Now Start Ear Training Courses

While the old fashioned ways are the best to start learning piano by ear it would be foolish to shun all modern tech. Once you have some basic music theory down, these apps and exercises will make more sense. And of course once you start getting good at listening you will want to advance. A structured lesson is very helpful as you progress into a higher skill level.

Let’s Try it Out With This Beatles Song

So let’s take an easy song like The Beatles “Love Me Do”. We have no sheet music! What do we do?

  1. Listen to the song multiple times. What instruments do you hear? What’s the time signature?
  2. Sit down at the piano and match the first few notes that they sing at 0:13. Always try to start with the main melody, not the intro.

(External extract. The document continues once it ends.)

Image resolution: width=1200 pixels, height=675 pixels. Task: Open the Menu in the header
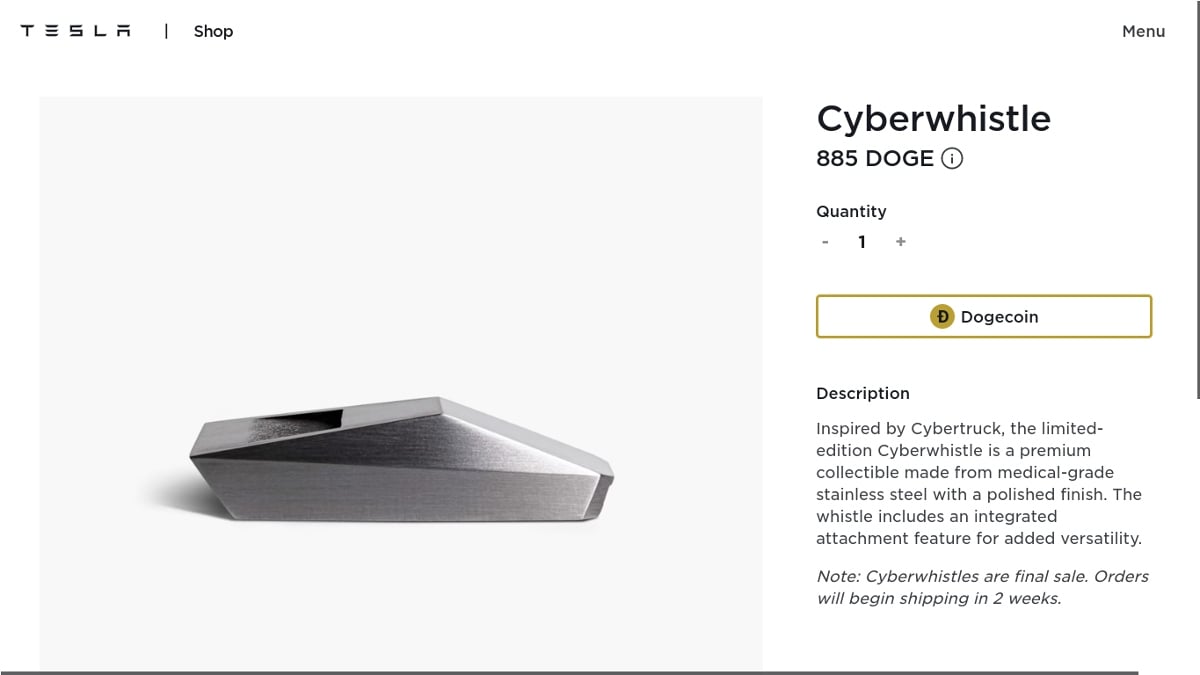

Play notes until you hear a match. Usually the first chord will be the key you are in. Did you find a match? G is the first note and the second. Now play notes up the piano until you get the 3rd note and 4th:

Love (G) Love (G) me (F) do (G with another note… try C).

How did we know to try C? Well the key of G has an F# in its scale and since we are playing F natural, that must mean we have a G7 chord (G, B, D, F) to start the melody with. That’s a rock’n’roll chord and we are on the right track. Ok, in the key of G what are our main chords?

Nashville Numbering System
Nashville Number System

Since most rock’n’roll songs are (I-IV-V) let’s try our C major and D major. Guess what the C works. And if you listen closely the song switches back between G and C until the bridge. The F is usually sung or played by the harmonica. When we get to the bridge at 0:56 we hear a new chord? How much you want to bet it’s the fifth D major. Bam!

(D maj) Someone to love (C) Someone like (G) You

3. Now you can basically play a rudimentary version of the entire song. Start it again and change those three chords as you hear them. Yes it’s nothing spectacular but you are now playing the song with no sheet music! And of course from here you keep listening to figure out more of the song, but you pretty much have it with those three chords.

And that is really all there is to ear training. “Love Me Do” is pretty simple and a great example to start on. But in real life training your ear can get tedious and annoying. The chances of you giving up are kind of high, because it’s so easy to rely on machines and sheet music. But if you take the time and train yourself every day in active listening and note recognition, you will one day be an incredible musician. You can play piano by ear; you just have to put the time and practice in!